Pre-Trained Language Models for Abstractive Text Summarization: A Comparative Study

Sunday 30 March 2025


The quest for perfect text summarization has been an ongoing challenge in the realm of natural language processing. Researchers have long sought to develop algorithms that can accurately condense lengthy texts into concise, informative summaries while preserving their essential content. A recent study published by a team of researchers from Jadavpur University and Techno India University delves into this problem, presenting four pre-trained models for abstractive text summarization.


The approach taken by the researchers involves fine-tuning four large language models (LLMs) – BART, FLAN-T5, LLaMA-3-8B, and Gemma-7B – on five diverse datasets.
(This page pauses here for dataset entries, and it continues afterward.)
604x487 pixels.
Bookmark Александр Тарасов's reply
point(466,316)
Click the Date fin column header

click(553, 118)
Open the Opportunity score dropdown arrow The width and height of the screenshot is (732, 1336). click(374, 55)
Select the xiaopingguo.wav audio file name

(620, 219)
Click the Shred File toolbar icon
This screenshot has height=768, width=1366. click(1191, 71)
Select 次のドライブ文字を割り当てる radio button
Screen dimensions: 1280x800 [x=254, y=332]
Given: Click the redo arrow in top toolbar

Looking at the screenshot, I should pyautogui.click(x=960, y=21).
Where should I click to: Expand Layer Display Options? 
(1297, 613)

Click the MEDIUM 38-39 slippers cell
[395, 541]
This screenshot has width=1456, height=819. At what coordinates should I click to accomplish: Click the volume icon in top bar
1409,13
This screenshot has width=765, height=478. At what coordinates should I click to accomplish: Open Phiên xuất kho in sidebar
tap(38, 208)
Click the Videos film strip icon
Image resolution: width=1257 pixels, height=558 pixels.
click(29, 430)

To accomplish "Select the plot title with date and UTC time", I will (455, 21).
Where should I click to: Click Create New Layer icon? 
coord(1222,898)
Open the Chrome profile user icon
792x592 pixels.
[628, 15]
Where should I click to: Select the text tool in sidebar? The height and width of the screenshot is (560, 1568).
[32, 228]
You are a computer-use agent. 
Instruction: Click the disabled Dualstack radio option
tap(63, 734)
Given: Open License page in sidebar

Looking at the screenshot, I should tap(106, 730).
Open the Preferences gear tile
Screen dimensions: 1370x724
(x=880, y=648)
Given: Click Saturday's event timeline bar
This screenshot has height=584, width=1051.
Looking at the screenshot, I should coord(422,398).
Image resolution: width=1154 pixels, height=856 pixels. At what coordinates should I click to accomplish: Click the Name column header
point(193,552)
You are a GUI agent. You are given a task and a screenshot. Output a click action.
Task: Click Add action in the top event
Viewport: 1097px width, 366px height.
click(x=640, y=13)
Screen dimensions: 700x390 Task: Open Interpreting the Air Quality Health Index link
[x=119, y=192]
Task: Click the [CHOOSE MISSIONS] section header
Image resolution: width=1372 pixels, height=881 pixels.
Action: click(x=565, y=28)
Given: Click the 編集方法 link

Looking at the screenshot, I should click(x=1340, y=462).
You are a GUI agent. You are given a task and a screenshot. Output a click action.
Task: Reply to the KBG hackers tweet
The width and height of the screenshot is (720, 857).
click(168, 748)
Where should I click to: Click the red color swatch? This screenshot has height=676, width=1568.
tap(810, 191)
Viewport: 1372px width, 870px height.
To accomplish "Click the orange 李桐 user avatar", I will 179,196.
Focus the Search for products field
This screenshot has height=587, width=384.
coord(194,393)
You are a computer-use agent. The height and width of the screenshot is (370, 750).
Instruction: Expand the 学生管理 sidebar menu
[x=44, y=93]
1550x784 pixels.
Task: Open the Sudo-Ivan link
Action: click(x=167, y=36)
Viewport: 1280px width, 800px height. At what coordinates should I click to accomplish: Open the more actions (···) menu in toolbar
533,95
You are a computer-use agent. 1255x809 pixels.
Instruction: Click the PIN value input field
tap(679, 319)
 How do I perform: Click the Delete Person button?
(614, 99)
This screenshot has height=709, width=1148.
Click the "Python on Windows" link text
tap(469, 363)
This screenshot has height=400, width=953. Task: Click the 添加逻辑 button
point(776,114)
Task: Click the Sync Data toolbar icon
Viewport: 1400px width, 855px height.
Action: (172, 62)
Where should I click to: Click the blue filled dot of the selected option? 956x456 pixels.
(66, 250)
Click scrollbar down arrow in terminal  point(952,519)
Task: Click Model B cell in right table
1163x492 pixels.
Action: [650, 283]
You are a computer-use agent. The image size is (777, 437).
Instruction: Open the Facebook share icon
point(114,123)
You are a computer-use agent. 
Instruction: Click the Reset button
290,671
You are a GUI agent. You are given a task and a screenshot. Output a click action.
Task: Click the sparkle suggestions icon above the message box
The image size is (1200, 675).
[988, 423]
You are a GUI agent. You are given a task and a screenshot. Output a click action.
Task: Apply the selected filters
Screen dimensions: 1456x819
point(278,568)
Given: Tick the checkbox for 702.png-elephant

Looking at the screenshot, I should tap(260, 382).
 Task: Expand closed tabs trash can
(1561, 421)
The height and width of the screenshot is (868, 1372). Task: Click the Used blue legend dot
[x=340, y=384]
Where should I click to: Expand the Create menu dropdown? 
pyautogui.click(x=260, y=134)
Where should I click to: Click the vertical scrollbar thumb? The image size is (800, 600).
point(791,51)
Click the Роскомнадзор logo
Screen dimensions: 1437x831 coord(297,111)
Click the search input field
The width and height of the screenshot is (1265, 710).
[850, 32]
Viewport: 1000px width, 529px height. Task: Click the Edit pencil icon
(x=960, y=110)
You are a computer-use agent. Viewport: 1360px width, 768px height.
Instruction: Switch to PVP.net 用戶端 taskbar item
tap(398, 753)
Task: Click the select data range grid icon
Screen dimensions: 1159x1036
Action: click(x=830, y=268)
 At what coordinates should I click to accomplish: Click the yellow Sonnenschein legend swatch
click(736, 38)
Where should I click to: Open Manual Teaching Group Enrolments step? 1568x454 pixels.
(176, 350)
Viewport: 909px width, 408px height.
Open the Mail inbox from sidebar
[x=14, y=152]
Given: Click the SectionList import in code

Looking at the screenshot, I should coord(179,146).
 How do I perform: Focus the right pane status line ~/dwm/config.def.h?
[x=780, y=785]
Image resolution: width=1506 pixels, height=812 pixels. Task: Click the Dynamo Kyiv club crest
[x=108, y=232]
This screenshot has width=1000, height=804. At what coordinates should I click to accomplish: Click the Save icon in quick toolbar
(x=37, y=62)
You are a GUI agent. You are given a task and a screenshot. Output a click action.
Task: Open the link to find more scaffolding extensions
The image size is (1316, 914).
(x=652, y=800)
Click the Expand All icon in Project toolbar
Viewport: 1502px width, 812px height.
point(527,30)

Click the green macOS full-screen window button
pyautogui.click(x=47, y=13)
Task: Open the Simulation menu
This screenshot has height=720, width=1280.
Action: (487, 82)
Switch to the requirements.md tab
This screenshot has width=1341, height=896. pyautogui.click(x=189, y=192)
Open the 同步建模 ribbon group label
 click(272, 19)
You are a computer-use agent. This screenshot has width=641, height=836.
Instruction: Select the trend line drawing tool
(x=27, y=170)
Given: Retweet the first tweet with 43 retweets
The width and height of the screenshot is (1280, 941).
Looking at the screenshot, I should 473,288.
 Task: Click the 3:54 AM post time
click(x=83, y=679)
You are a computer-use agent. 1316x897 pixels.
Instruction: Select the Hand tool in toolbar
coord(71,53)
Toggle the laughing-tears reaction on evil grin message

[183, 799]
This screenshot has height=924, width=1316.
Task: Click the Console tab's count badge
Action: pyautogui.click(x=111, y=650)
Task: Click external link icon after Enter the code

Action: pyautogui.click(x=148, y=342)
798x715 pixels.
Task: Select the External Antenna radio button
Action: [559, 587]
Each dataset consists of a collection of articles paired with their corresponding summaries. The models are trained to generate concise summaries that closely resemble the original summaries.


The results show that each model exhibits distinct strengths and weaknesses when evaluated using various metrics, including ROUGE (Recall-Oriented Understudy for Gisting Evaluation), METEOR, and BERTScore. FLAN-T5 emerges as a top performer on the CNN/DM dataset, while Gemma-7B takes the lead on XSum. In contrast, LLaMA-3-8B performs well on BBC News, and BART excels on the News Summary dataset.


The researchers also conducted a human evaluation, where ChatGPT was asked to select the most preferred machine-generated summary from each example. While the results show some discrepancies with the automatic metric-based evaluations, they generally align closely with the top-performing models identified earlier.


Upon examining the summaries generated by each model, it becomes clear that they exhibit varying levels of coherence, accuracy, and relevance. Some models tend to repeat information or introduce unnecessary details, while others struggle to accurately capture the essence of the original text.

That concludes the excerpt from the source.